ACTIVITY:
The data below needs to be returned exactly, line for line.

*** Opening MATERIAL TO PROCESS ***

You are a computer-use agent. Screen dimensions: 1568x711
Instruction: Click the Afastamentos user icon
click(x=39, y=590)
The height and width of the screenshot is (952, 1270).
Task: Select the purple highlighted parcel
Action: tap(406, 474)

*** Closing MATERIAL TO PROCESS ***

WRITTEN REPLY:
You are a computer-use agent. Screen dimensions: 1568x711
Instruction: Click the Afastamentos user icon
click(x=39, y=590)
The height and width of the screenshot is (952, 1270).
Task: Select the purple highlighted parcel
Action: tap(406, 474)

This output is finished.